*WORK TO COMPLETE*:
Copy out the material from the line containing "Screen dimensions: 1456x819" through the end, leaving out the pictures.

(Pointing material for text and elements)
++++

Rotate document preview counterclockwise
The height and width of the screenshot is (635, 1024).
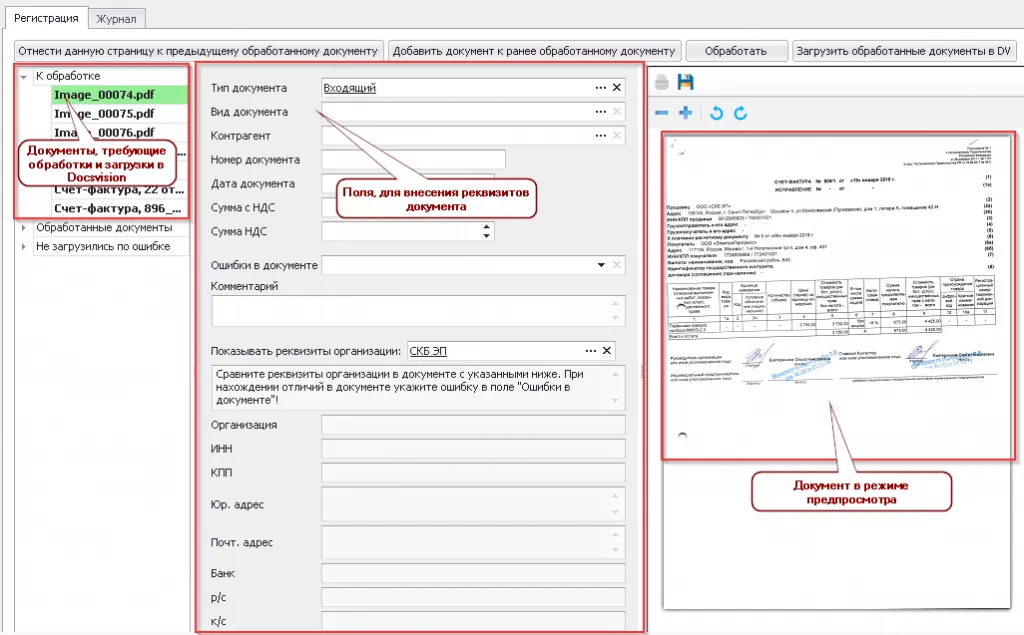[716, 113]
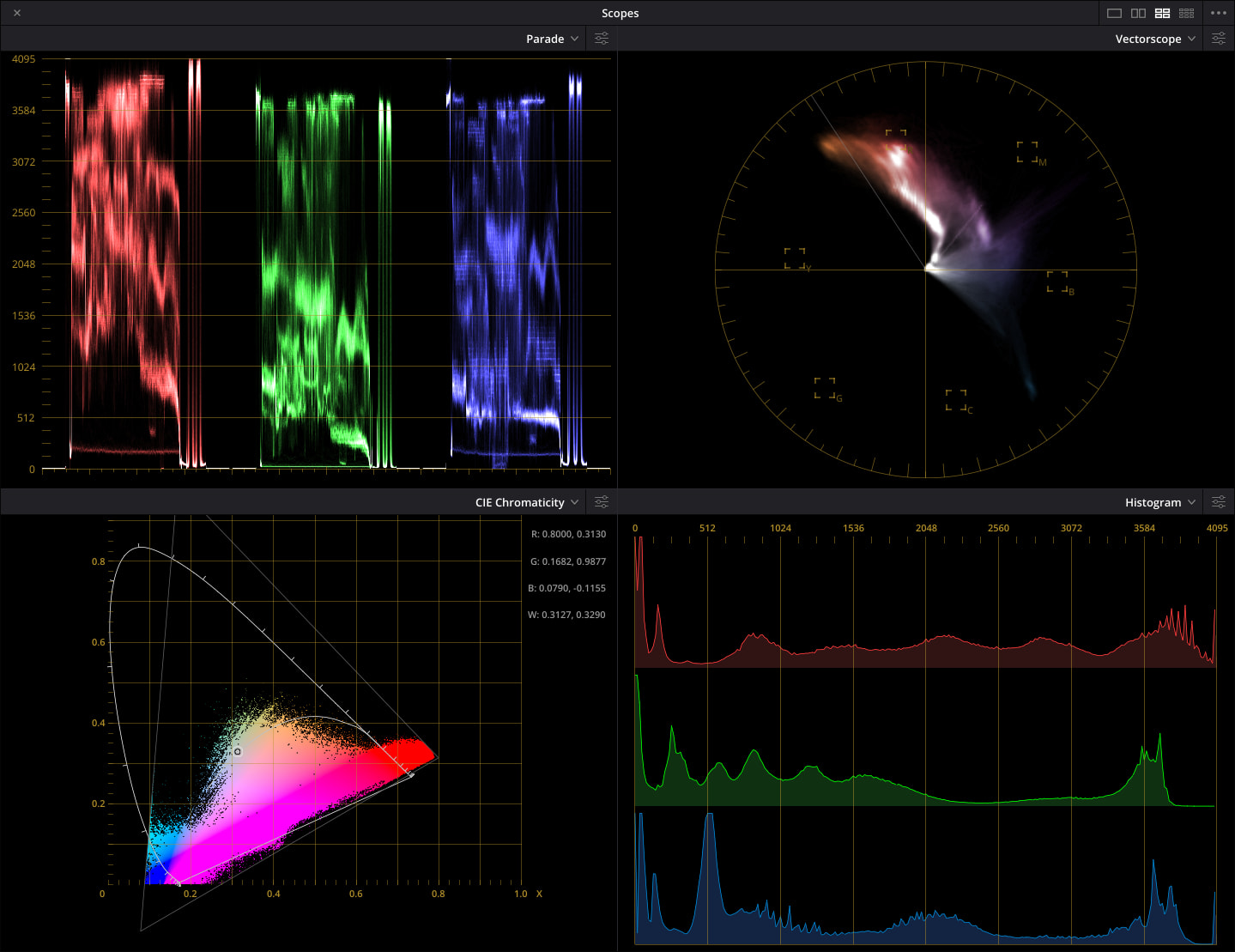Expand the Parade scope type dropdown

coord(552,39)
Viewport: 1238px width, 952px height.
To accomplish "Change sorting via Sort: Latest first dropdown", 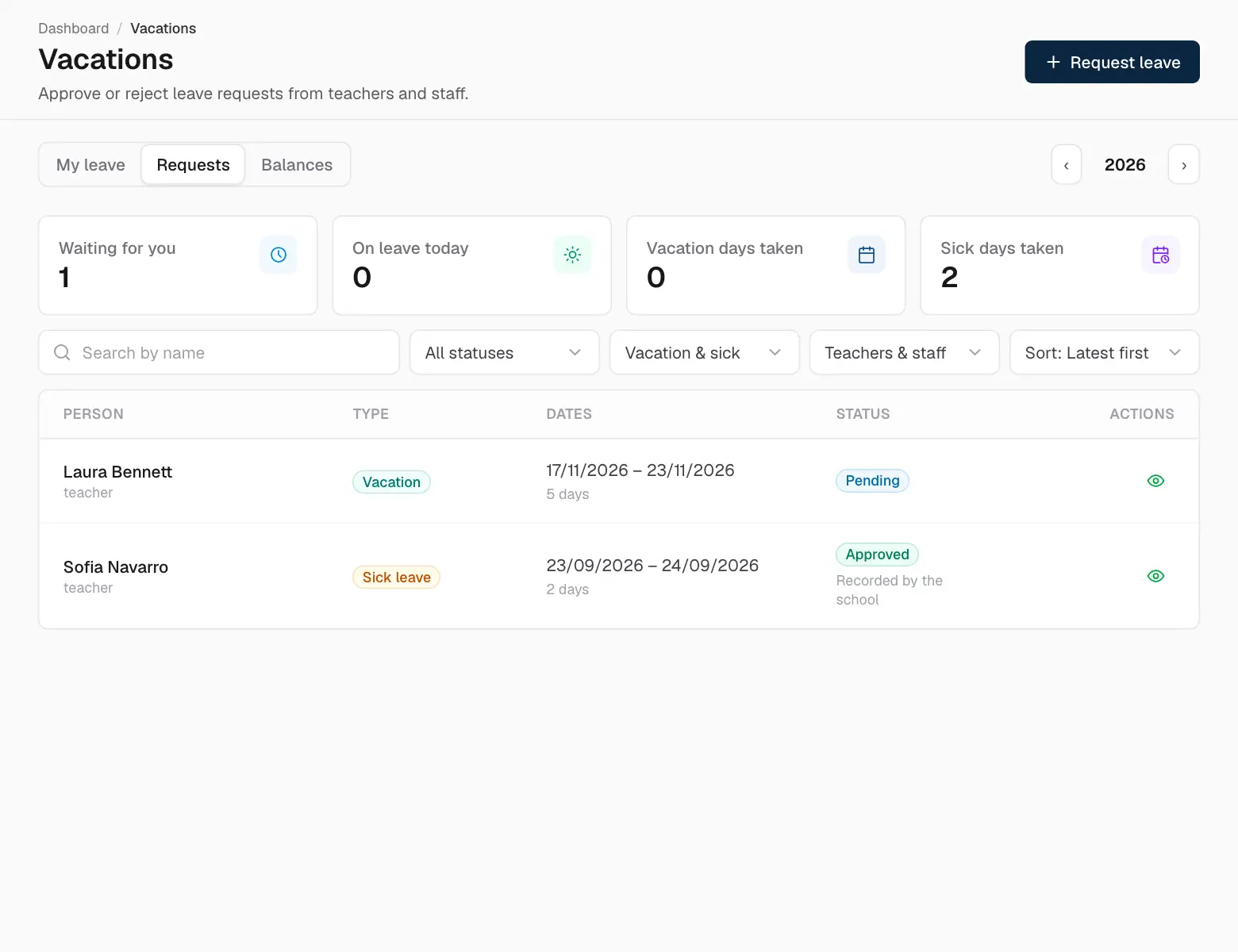I will click(x=1105, y=352).
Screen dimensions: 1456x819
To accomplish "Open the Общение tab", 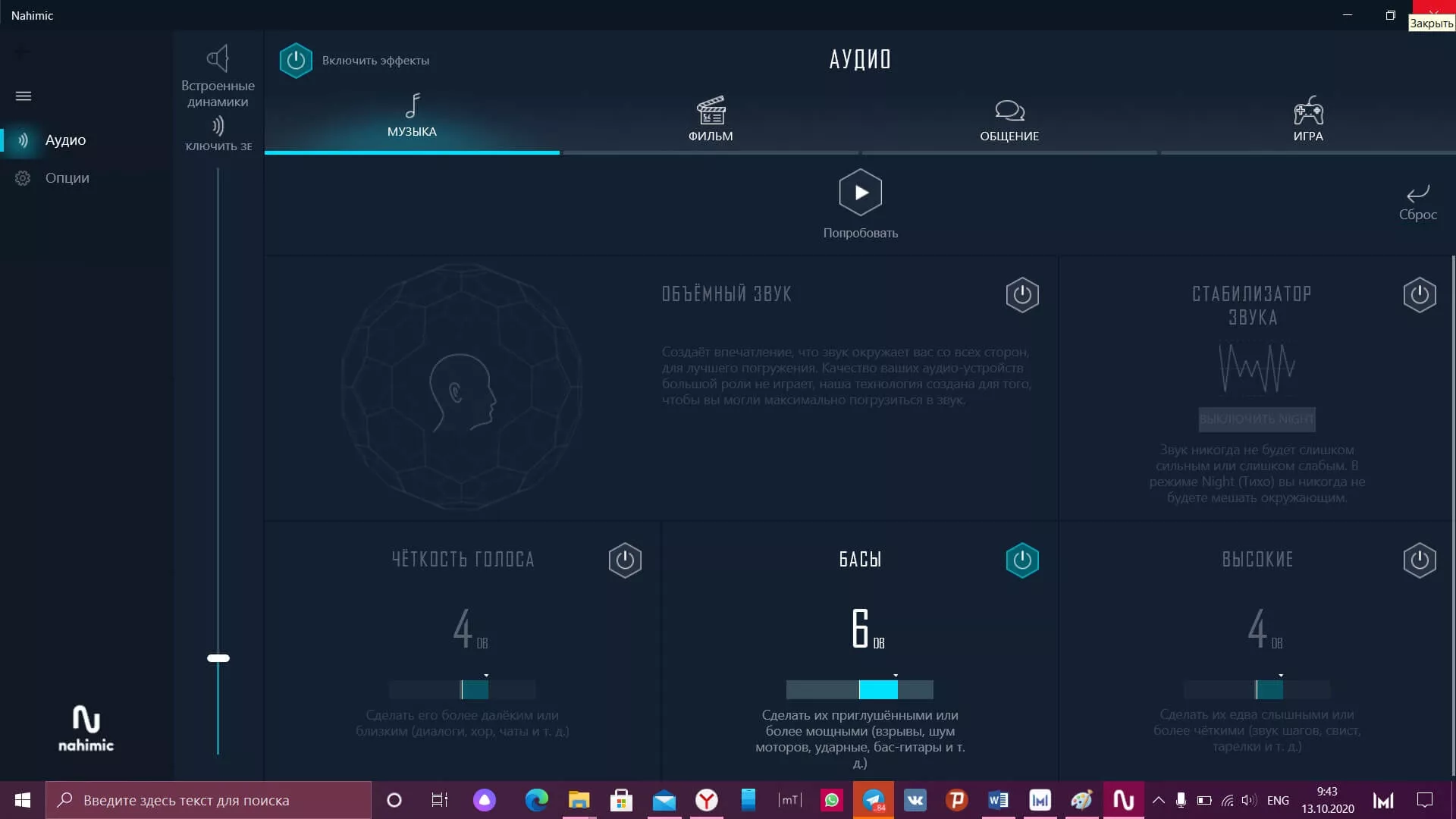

++++

*FULL OUTPUT*:
Screen dimensions: 1456x819
To accomplish "Open the Общение tab", 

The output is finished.